◆ Action item:
Go through the data line by line from the top, retyping each exactly, and end with the line that contains "is (550, 414).".

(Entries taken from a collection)
BEGIN
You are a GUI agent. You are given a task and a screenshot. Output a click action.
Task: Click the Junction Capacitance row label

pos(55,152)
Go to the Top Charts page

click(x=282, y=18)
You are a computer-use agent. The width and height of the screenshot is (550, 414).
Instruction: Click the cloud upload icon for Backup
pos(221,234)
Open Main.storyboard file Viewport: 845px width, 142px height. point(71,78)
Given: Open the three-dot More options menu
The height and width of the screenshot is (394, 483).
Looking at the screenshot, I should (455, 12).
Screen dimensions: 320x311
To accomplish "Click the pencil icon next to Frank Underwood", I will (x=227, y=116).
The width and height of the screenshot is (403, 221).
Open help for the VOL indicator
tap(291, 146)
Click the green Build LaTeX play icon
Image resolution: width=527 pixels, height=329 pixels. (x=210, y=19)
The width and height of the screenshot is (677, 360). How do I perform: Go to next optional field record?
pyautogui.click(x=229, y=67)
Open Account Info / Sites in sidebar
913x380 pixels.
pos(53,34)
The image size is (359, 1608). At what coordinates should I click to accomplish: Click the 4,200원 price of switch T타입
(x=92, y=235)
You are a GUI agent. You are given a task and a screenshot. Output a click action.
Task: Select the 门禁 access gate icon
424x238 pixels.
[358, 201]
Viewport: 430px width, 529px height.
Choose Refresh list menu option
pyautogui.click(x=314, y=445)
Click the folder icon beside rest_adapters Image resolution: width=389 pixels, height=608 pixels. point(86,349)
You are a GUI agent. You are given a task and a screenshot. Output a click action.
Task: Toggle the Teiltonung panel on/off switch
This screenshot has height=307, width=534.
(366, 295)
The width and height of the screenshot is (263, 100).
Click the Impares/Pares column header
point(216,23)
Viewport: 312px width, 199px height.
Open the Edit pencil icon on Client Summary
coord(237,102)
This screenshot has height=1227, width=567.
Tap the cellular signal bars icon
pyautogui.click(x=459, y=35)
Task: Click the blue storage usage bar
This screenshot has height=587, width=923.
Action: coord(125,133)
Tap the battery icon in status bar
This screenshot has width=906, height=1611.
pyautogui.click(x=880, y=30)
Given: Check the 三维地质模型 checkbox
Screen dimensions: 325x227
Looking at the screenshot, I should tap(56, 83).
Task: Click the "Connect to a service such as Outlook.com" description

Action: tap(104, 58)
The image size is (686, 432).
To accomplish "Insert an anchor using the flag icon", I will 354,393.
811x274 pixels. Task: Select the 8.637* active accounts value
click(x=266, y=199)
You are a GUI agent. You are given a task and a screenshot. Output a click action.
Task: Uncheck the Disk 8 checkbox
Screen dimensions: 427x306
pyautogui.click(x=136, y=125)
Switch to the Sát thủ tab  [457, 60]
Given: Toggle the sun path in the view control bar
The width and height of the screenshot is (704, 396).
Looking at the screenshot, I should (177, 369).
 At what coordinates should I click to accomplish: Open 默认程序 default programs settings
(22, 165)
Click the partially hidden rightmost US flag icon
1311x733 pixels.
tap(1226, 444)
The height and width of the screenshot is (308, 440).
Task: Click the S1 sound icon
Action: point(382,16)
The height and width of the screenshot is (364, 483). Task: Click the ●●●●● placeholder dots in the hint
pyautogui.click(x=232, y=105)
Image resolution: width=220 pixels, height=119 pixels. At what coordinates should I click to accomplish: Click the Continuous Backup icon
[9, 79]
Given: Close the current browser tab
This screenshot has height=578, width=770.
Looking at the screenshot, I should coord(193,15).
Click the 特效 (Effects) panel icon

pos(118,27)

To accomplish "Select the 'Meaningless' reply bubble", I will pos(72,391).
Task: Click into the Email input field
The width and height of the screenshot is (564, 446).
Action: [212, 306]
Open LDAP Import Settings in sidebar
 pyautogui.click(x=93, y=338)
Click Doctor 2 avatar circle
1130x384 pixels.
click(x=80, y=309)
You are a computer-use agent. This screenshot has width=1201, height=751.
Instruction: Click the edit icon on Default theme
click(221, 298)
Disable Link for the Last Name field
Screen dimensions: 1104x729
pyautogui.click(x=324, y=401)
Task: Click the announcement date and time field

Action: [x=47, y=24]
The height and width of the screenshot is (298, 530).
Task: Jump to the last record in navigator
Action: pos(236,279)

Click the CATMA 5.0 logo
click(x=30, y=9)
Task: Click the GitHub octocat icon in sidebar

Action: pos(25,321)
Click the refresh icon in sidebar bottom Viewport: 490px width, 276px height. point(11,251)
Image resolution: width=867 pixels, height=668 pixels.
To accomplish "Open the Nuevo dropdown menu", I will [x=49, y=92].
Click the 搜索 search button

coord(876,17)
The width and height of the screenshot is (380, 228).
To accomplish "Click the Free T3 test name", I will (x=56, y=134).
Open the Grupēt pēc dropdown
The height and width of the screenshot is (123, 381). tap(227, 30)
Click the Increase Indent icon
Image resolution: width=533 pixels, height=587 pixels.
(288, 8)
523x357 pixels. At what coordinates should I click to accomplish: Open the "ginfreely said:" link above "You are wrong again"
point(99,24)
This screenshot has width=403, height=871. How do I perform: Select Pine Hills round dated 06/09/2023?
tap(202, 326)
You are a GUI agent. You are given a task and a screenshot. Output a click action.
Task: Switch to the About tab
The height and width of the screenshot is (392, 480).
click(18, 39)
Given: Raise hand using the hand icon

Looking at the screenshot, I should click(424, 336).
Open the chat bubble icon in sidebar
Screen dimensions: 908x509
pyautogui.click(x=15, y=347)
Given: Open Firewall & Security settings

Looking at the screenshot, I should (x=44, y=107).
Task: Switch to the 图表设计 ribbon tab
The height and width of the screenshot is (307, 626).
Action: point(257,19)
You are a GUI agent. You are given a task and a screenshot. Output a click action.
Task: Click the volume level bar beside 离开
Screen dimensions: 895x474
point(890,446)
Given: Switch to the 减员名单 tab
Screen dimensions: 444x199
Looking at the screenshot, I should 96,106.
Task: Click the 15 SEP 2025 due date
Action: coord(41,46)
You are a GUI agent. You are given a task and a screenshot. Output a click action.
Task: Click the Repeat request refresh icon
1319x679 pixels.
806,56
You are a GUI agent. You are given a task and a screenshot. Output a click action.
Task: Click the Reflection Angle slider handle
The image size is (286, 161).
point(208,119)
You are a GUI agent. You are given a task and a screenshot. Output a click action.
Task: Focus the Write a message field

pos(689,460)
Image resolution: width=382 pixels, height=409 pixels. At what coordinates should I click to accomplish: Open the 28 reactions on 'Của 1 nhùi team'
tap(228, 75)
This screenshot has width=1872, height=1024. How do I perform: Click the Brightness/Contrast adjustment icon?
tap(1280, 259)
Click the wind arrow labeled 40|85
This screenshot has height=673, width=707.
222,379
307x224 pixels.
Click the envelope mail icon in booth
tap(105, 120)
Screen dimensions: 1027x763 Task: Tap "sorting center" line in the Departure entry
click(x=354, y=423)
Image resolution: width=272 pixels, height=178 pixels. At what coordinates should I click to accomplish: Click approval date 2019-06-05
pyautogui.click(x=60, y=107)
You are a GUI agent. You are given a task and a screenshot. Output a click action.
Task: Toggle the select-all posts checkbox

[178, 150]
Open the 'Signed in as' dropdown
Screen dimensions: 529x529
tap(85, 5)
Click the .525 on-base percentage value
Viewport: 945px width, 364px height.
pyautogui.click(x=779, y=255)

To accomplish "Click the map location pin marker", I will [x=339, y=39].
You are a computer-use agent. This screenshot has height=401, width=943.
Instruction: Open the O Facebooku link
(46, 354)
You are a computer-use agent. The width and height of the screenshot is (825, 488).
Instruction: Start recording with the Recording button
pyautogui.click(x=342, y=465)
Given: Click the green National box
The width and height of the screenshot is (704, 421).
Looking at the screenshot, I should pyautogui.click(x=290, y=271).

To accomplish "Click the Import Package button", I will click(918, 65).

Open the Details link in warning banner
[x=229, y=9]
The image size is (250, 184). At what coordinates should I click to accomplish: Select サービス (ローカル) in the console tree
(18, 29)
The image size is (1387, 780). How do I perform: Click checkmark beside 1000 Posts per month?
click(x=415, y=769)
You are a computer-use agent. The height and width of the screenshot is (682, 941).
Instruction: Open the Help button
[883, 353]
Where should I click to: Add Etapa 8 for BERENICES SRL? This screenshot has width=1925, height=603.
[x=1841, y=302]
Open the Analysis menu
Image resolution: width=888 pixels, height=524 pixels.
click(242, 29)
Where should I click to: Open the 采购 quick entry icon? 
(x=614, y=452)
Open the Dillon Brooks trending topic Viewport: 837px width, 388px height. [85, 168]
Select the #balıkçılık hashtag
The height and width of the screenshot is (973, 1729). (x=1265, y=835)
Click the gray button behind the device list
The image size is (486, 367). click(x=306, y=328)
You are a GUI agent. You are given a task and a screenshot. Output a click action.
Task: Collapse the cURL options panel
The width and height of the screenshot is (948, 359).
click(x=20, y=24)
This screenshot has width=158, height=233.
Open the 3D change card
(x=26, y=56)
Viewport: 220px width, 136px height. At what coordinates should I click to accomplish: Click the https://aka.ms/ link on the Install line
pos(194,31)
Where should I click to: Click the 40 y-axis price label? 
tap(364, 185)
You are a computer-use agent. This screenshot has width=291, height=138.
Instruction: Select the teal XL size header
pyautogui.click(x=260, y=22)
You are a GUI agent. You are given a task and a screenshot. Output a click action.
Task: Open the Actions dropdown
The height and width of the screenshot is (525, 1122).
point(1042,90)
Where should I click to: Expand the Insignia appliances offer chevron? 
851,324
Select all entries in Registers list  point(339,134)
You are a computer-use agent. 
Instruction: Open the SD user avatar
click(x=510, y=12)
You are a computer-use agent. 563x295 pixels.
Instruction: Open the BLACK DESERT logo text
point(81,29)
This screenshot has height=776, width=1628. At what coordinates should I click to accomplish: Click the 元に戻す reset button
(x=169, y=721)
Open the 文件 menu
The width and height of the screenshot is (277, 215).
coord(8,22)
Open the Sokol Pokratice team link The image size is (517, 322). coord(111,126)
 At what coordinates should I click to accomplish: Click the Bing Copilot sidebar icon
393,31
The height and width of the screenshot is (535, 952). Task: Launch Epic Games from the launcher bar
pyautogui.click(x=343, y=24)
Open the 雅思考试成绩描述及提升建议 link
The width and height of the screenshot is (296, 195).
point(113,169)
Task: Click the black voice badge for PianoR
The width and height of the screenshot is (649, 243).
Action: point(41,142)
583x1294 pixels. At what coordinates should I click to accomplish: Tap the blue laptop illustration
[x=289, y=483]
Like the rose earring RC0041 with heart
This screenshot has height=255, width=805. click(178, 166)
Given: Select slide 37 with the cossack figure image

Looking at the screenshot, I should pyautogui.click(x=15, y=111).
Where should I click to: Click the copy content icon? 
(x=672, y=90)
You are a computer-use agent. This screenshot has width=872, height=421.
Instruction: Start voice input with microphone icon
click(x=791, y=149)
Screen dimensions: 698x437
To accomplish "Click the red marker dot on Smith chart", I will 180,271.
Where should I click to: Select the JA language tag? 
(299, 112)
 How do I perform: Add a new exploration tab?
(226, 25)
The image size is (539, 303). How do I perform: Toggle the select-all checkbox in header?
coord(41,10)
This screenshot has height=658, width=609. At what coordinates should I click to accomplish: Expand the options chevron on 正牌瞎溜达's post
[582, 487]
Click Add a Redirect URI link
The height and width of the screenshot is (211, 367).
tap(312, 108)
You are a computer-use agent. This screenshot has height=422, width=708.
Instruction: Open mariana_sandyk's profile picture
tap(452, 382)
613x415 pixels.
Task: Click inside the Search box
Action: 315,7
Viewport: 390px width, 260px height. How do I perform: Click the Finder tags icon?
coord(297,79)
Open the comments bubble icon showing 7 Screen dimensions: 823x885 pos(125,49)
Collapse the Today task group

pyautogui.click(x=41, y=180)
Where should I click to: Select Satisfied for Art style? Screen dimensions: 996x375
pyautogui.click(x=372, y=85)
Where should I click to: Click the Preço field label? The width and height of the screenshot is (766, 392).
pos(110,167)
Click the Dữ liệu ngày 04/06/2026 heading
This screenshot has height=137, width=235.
END
◆ Your solution:
You are a GUI agent. You are given a task and a screenshot. Output a click action.
Task: Click the Junction Capacitance row label

pos(55,152)
Go to the Top Charts page

click(x=282, y=18)
You are a computer-use agent. The width and height of the screenshot is (550, 414).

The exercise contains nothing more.